Task prompt: Your response should be the complete listing, returned exactly as written.
__________
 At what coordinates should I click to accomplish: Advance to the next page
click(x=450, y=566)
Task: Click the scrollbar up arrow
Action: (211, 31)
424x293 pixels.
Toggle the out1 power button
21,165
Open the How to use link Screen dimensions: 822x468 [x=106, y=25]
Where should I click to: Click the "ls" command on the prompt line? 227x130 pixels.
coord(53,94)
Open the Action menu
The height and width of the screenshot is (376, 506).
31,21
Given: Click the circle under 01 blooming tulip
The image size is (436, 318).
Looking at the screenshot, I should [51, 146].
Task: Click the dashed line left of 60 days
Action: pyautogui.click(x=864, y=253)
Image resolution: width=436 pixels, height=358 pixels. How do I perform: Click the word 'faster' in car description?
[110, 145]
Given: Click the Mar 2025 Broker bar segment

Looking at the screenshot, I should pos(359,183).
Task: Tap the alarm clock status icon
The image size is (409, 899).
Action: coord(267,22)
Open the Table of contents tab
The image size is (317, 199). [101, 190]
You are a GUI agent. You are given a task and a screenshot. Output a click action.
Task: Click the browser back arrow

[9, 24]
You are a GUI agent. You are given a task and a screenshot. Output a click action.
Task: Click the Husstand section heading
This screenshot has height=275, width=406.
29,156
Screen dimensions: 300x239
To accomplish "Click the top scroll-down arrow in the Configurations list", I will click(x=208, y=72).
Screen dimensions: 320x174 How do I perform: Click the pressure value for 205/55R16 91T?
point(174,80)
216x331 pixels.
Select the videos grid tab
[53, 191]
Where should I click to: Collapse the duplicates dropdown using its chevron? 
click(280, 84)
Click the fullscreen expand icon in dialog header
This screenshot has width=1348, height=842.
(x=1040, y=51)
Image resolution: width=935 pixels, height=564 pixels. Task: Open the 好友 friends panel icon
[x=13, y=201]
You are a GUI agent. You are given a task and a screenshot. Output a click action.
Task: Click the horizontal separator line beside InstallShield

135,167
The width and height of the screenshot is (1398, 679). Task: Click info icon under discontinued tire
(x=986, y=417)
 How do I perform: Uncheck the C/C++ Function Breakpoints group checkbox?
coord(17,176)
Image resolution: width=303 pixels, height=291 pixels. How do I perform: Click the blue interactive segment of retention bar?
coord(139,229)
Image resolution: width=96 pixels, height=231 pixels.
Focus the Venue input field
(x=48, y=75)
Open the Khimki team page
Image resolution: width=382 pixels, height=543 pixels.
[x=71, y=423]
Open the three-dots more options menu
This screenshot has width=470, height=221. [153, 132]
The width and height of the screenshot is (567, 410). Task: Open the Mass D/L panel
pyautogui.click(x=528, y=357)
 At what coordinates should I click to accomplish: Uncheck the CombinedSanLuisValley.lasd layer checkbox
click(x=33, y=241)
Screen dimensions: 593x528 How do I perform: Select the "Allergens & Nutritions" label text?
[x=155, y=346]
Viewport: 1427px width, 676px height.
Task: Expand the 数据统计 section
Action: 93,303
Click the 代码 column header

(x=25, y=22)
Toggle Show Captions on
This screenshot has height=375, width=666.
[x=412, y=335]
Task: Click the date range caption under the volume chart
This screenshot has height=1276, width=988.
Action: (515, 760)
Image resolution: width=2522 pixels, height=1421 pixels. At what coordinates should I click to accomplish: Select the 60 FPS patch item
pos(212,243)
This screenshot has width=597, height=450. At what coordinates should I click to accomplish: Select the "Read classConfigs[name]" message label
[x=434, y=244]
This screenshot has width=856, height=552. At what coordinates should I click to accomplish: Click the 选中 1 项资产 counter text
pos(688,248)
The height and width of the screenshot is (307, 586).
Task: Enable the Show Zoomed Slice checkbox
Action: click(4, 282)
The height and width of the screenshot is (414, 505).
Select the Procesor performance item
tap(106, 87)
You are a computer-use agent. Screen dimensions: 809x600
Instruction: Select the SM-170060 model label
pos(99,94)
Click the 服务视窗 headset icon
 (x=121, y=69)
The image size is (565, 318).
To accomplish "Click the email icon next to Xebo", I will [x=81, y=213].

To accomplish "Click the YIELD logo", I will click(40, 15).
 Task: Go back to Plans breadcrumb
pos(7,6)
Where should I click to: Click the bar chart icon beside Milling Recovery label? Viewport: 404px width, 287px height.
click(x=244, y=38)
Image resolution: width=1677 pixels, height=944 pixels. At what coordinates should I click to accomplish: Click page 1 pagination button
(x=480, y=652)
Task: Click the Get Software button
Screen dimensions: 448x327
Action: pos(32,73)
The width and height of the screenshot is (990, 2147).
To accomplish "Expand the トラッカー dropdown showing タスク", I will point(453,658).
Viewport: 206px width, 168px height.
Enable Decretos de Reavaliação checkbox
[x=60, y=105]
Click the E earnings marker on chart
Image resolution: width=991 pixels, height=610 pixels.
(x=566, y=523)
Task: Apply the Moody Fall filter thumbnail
__________
Result for this task:
 At what coordinates should I click to accomplish: Advance to the next page
click(x=450, y=566)
Task: Click the scrollbar up arrow
Action: (211, 31)
424x293 pixels.
Toggle the out1 power button
21,165
Open the How to use link Screen dimensions: 822x468 [x=106, y=25]
Where should I click to: Click the "ls" command on the prompt line? 227x130 pixels.
coord(53,94)
Open the Action menu
The height and width of the screenshot is (376, 506).
31,21
Given: Click the circle under 01 blooming tulip
The image size is (436, 318).
Looking at the screenshot, I should [51, 146].
Task: Click the dashed line left of 60 days
Action: pyautogui.click(x=864, y=253)
Image resolution: width=436 pixels, height=358 pixels. How do I perform: Click the word 'faster' in car description?
[110, 145]
Given: Click the Mar 2025 Broker bar segment

Looking at the screenshot, I should pos(359,183).
Task: Tap the alarm clock status icon
The image size is (409, 899).
Action: coord(267,22)
Open the Table of contents tab
The image size is (317, 199). [101, 190]
You are a GUI agent. You are given a task and a screenshot. Output a click action.
Task: Click the browser back arrow

[9, 24]
You are a GUI agent. You are given a task and a screenshot. Output a click action.
Task: Click the Husstand section heading
This screenshot has height=275, width=406.
29,156
Screen dimensions: 300x239
To accomplish "Click the top scroll-down arrow in the Configurations list", I will click(x=208, y=72).
Screen dimensions: 320x174 How do I perform: Click the pressure value for 205/55R16 91T?
point(174,80)
216x331 pixels.
Select the videos grid tab
[53, 191]
Where should I click to: Collapse the duplicates dropdown using its chevron? 
click(280, 84)
Click the fullscreen expand icon in dialog header
This screenshot has width=1348, height=842.
(x=1040, y=51)
Image resolution: width=935 pixels, height=564 pixels. Task: Open the 好友 friends panel icon
[x=13, y=201]
You are a GUI agent. You are given a task and a screenshot. Output a click action.
Task: Click the horizontal separator line beside InstallShield

135,167
The width and height of the screenshot is (1398, 679). Task: Click info icon under discontinued tire
(x=986, y=417)
 How do I perform: Uncheck the C/C++ Function Breakpoints group checkbox?
coord(17,176)
Image resolution: width=303 pixels, height=291 pixels. How do I perform: Click the blue interactive segment of retention bar?
coord(139,229)
Image resolution: width=96 pixels, height=231 pixels.
Focus the Venue input field
(x=48, y=75)
Open the Khimki team page
Image resolution: width=382 pixels, height=543 pixels.
[x=71, y=423]
Open the three-dots more options menu
This screenshot has width=470, height=221. [153, 132]
The width and height of the screenshot is (567, 410). Task: Open the Mass D/L panel
pyautogui.click(x=528, y=357)
 At what coordinates should I click to accomplish: Uncheck the CombinedSanLuisValley.lasd layer checkbox
click(x=33, y=241)
Screen dimensions: 593x528 How do I perform: Select the "Allergens & Nutritions" label text?
[x=155, y=346]
Viewport: 1427px width, 676px height.
Task: Expand the 数据统计 section
Action: 93,303
Click the 代码 column header

(x=25, y=22)
Toggle Show Captions on
This screenshot has height=375, width=666.
[x=412, y=335]
Task: Click the date range caption under the volume chart
This screenshot has height=1276, width=988.
Action: (515, 760)
Image resolution: width=2522 pixels, height=1421 pixels. At what coordinates should I click to accomplish: Select the 60 FPS patch item
pos(212,243)
This screenshot has width=597, height=450. At what coordinates should I click to accomplish: Select the "Read classConfigs[name]" message label
[x=434, y=244]
This screenshot has width=856, height=552. At what coordinates should I click to accomplish: Click the 选中 1 项资产 counter text
pos(688,248)
The height and width of the screenshot is (307, 586).
Task: Enable the Show Zoomed Slice checkbox
Action: click(4, 282)
The height and width of the screenshot is (414, 505).
Select the Procesor performance item
tap(106, 87)
You are a computer-use agent. Screen dimensions: 809x600
Instruction: Select the SM-170060 model label
pos(99,94)
Click the 服务视窗 headset icon
 (x=121, y=69)
The image size is (565, 318).
To accomplish "Click the email icon next to Xebo", I will [x=81, y=213].

To accomplish "Click the YIELD logo", I will click(40, 15).
 Task: Go back to Plans breadcrumb
pos(7,6)
Where should I click to: Click the bar chart icon beside Milling Recovery label? Viewport: 404px width, 287px height.
click(x=244, y=38)
Image resolution: width=1677 pixels, height=944 pixels. At what coordinates should I click to accomplish: Click page 1 pagination button
(x=480, y=652)
Task: Click the Get Software button
Screen dimensions: 448x327
Action: pos(32,73)
The width and height of the screenshot is (990, 2147).
To accomplish "Expand the トラッカー dropdown showing タスク", I will point(453,658).
Viewport: 206px width, 168px height.
Enable Decretos de Reavaliação checkbox
[x=60, y=105]
Click the E earnings marker on chart
Image resolution: width=991 pixels, height=610 pixels.
(x=566, y=523)
Task: Apply the Moody Fall filter thumbnail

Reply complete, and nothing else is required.